### 提示文
--------------------------------
「戦術」で振り返るラグビー頂上決戦 トップリーグは新たなステージへ
パナソニックがヤマハを破り2連覇
決勝でヤマハを破り、2連覇を達成したパナソニック 【斉藤健仁】
POの3試合を戦術、戦略を中心に振り返ってみたい。1月24日に行われた準決勝ではヤマハ発動機(2ndステージ4位)が神戸製鋼コベルコスティーラーズ(同1位)を41対12で下した。
清宮監督率いるヤマハは準決勝で快勝
準決勝で神戸製鋼ディフェンスを突破するヤマハのCTBマレ・サウ 【斉藤健仁】
再戦でヤマハ発動機はセットプレーでプレッシャーをかけてキックで敵陣に入り、SH矢富勇毅の長いパスも冴え、ボールを広く動かす。またCTBマレ・サウを筆頭に強いランナーにボールを集めて、前に出ることで味方の2、3人目の寄りも早くなりボールが出やすくなる。と同時に相手の組織ディフェンスの整備も遅れ、相手は前に出にくくなる。さらにボールを継続し、相手の外のディフェンスの人数が足りなくなると、右サイドで待つLOデューク・クリシュナンらにキックなどでボールを送る――、好循環が生まれていた。
SH矢富はグラウンドの端から端に動きボールをさばいたため、「少しバテましたね」と振り返った。また出色の出来だったCTBサウは「(ニュージーランドの)クルセイダーズみたいなアタックなのでやりやすい!」と笑顔を見せた。
東芝戦でパナソニックが見せた工夫
準決勝の東芝戦ではSH田中のキックなどが有効だった 【斉藤健仁】
有効だったのはSH田中史朗、SOベリック・バーンズのキックだった。田中が「世界ではキックが重要になっている」と言うとおり、パナソニックはキックを軸に戦略的に進めた。バーンズはいう。「東芝やヤマハ発動機に負けた試合では、自分たちが背走しないといけないキックを蹴られていた。プレーオフでは自分たちが前に出ることのできるキックを使って、僕もSOとしてやりやすかった」
--------------------------------
### データ
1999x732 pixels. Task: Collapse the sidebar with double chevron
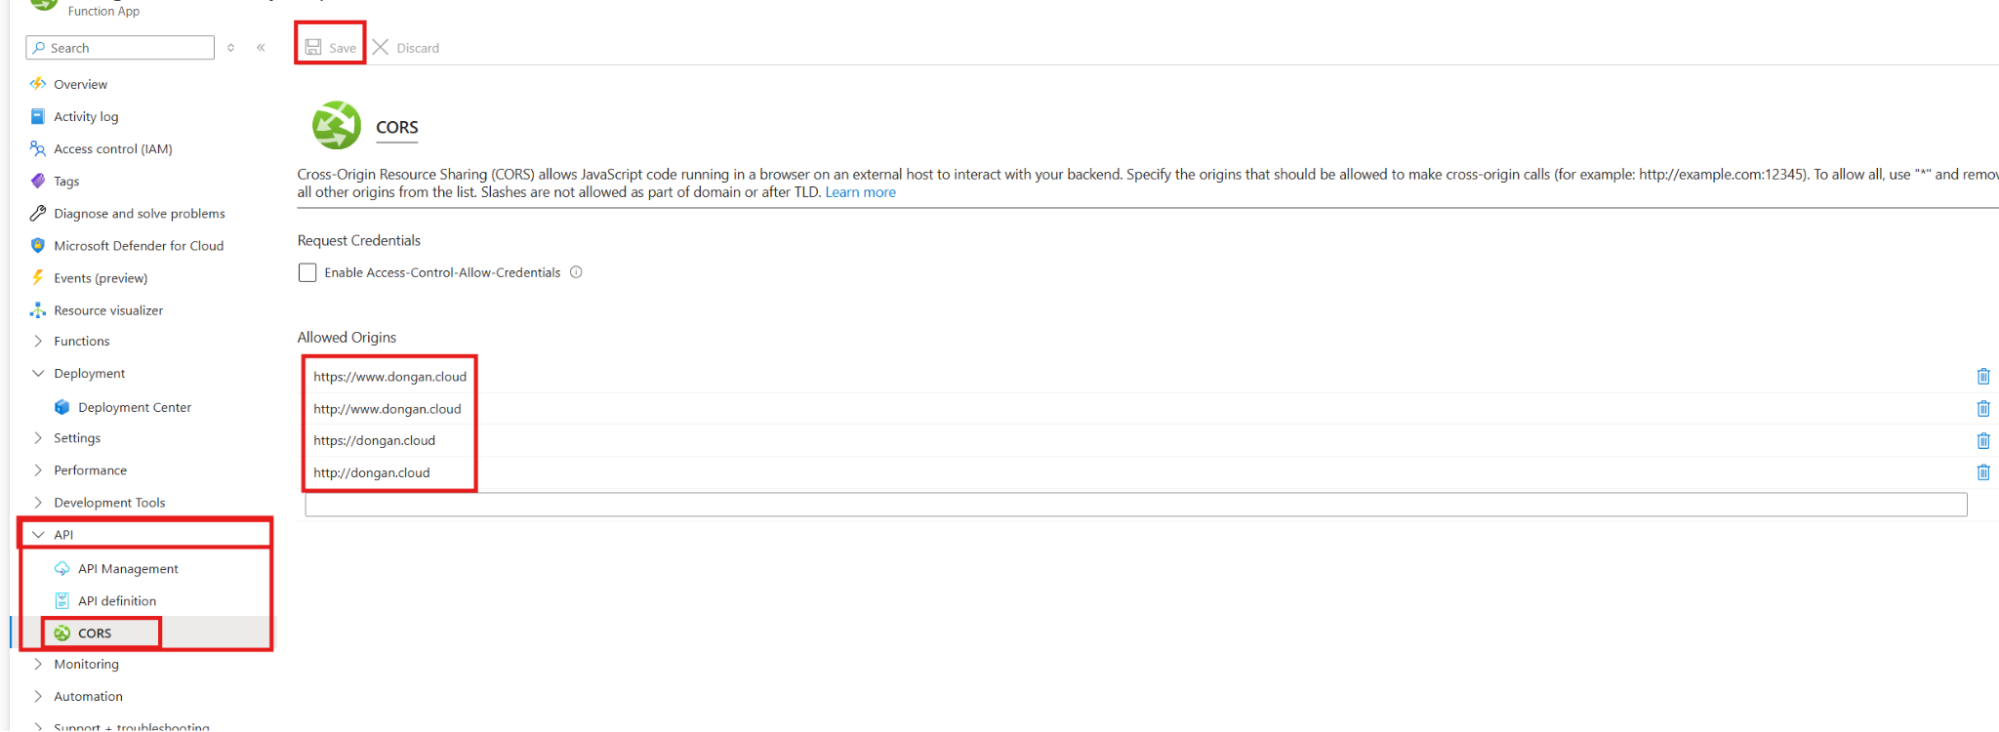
--------------------------------
### 課題のねらい
ラグビーの記事のうち、「清宮監督率いるヤマハは準決勝で快勝」で始まり「ボールを送る――、好循環が生まれていた。」まで続く部分を、「セットプレー」を「ラインアウト」に置き換えて書き直せ。

### 完成した解答
清宮監督率いるヤマハは準決勝で快勝
準決勝で神戸製鋼ディフェンスを突破するヤマハのCTBマレ・サウ 【斉藤健仁】
再戦でヤマハ発動機はラインアウトでプレッシャーをかけてキックで敵陣に入り、SH矢富勇毅の長いパスも冴え、ボールを広く動かす。またCTBマレ・サウを筆頭に強いランナーにボールを集めて、前に出ることで味方の2、3人目の寄りも早くなりボールが出やすくなる。と同時に相手の組織ディフェンスの整備も遅れ、相手は前に出にくくなる。さらにボールを継続し、相手の外のディフェンスの人数が足りなくなると、右サイドで待つLOデューク・クリシュナンらにキックなどでボールを送る――、好循環が生まれていた。